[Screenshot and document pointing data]
* Begin *

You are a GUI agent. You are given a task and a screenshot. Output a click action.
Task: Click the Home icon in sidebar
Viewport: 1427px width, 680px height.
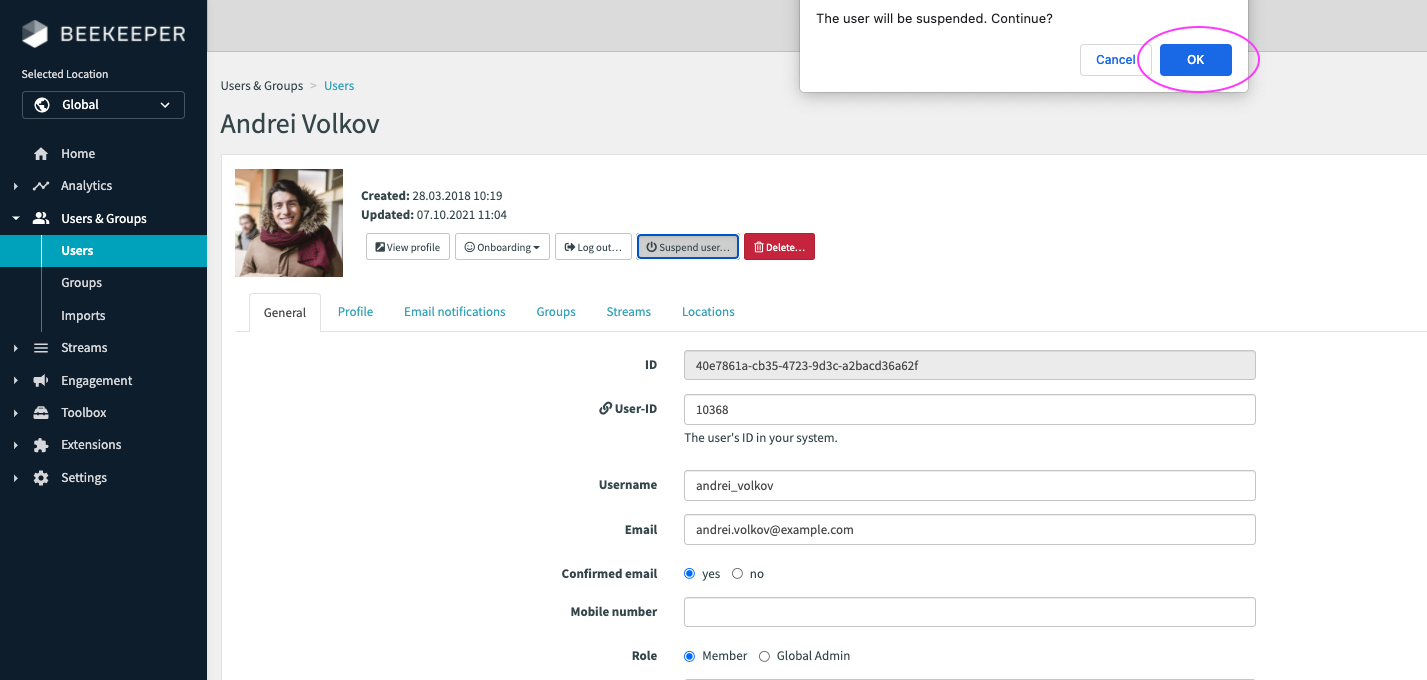coord(40,153)
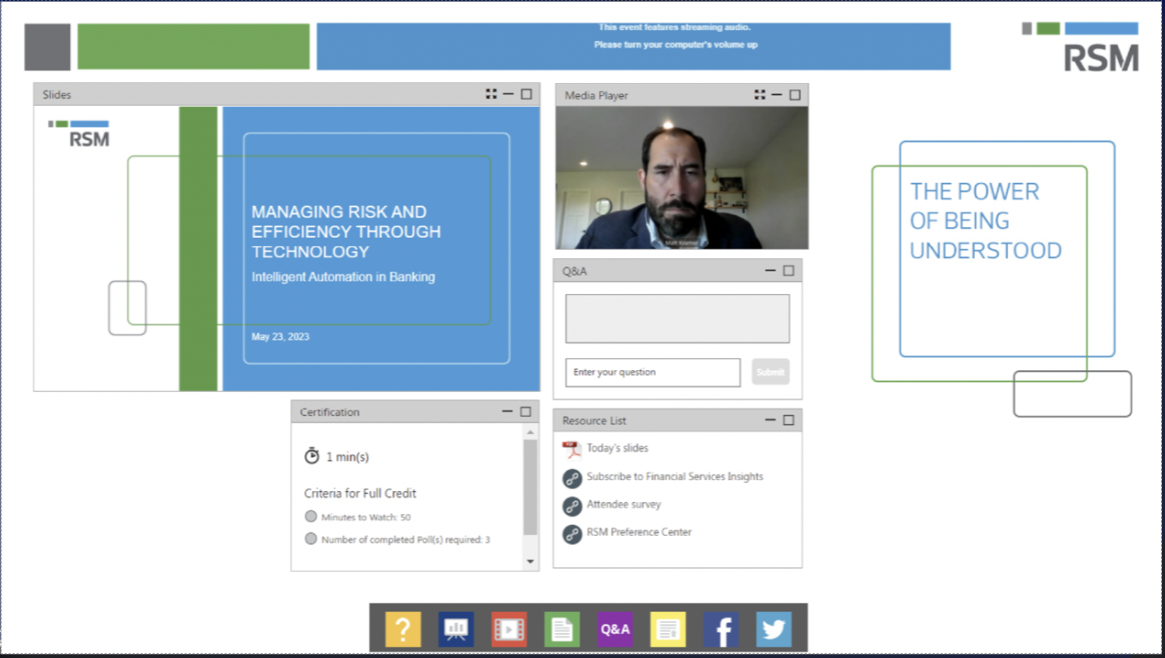Open the Twitter share icon
Viewport: 1165px width, 658px height.
tap(773, 629)
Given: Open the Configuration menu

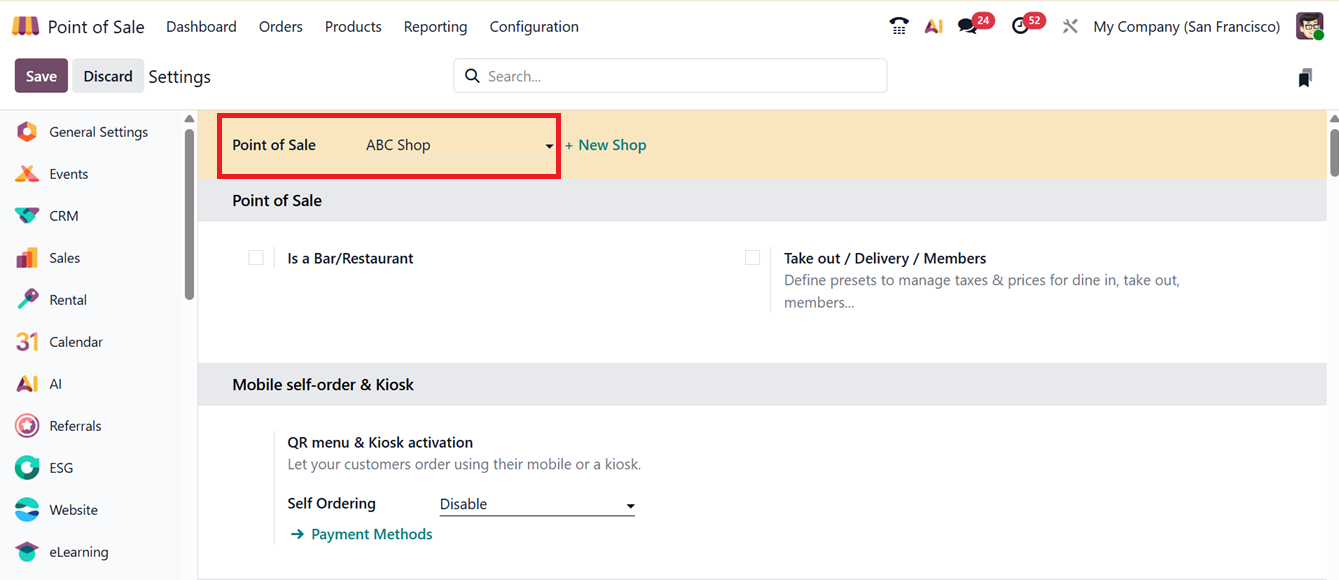Looking at the screenshot, I should pos(534,27).
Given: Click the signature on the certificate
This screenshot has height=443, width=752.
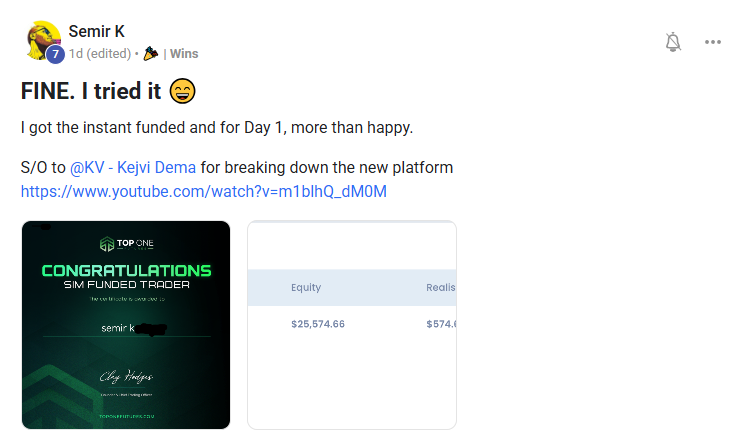Looking at the screenshot, I should pyautogui.click(x=125, y=377).
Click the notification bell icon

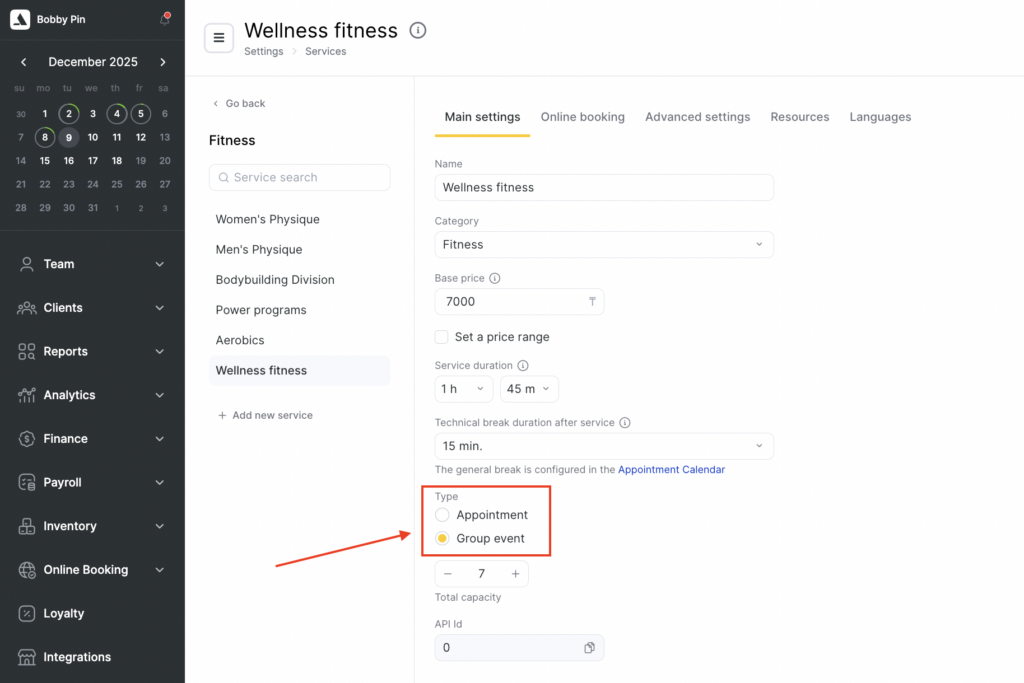165,19
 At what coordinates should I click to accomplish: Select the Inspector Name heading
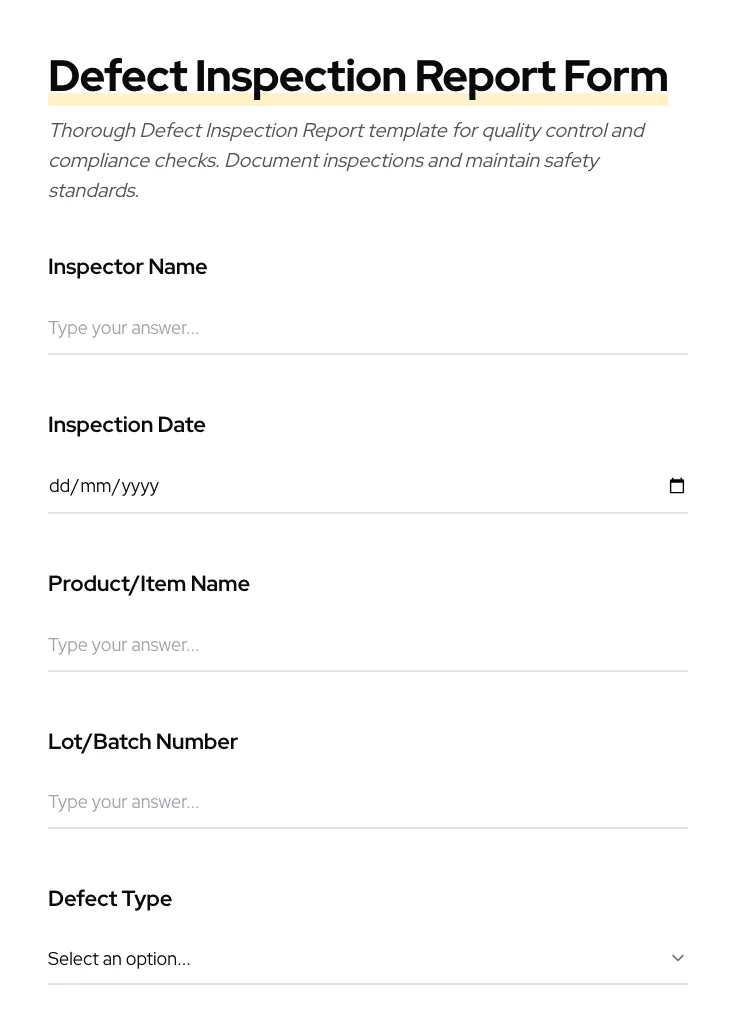(127, 267)
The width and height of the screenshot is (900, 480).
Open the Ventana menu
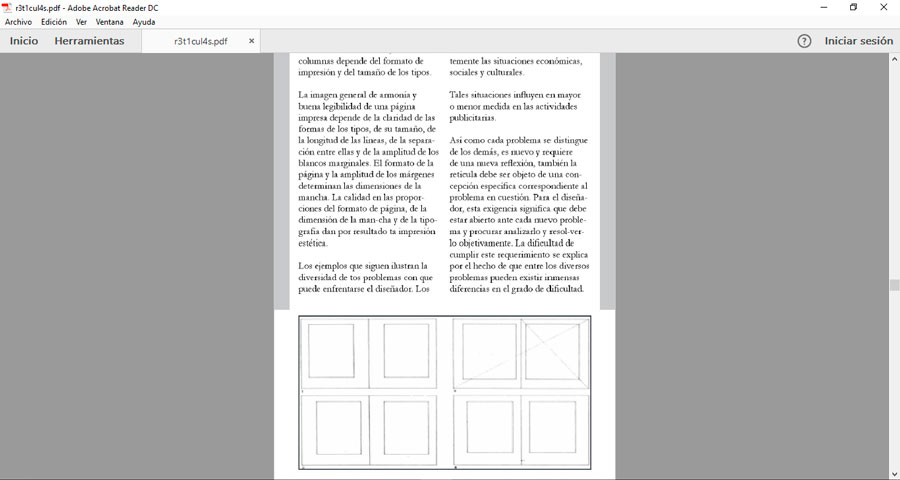pos(110,22)
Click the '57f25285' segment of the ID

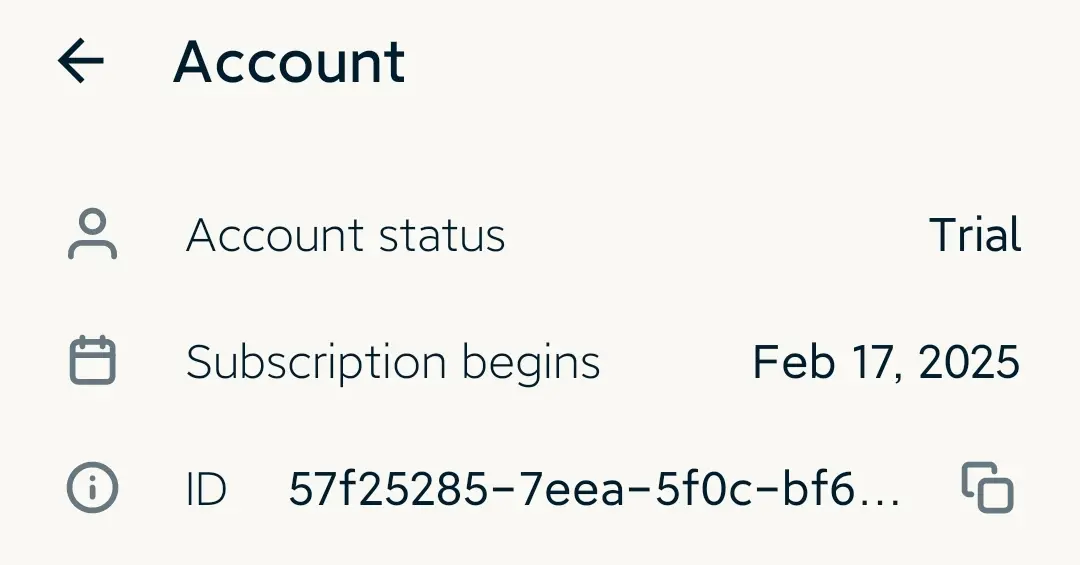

* End *

- _BRIEF_:
Write out the entries above word for word, leaving the pictures out.

- _OUTPUT OF THE EXERCISE_:
You are a GUI agent. You are given a task and a screenshot. Output a click action.
Task: Click the Home icon in sidebar
Viewport: 1427px width, 680px height.
coord(40,153)
Open the Twitter share icon
Viewport: 1165px width, 658px height.
tap(773, 629)
Given: Open the Configuration menu

Looking at the screenshot, I should pos(534,27).
Given: Click the signature on the certificate
This screenshot has height=443, width=752.
Looking at the screenshot, I should pyautogui.click(x=125, y=377).
Click the notification bell icon

165,19
 At what coordinates should I click to accomplish: Select the Inspector Name heading
(127, 267)
The width and height of the screenshot is (900, 480).
Open the Ventana menu
pos(110,22)
Click the '57f25285' segment of the ID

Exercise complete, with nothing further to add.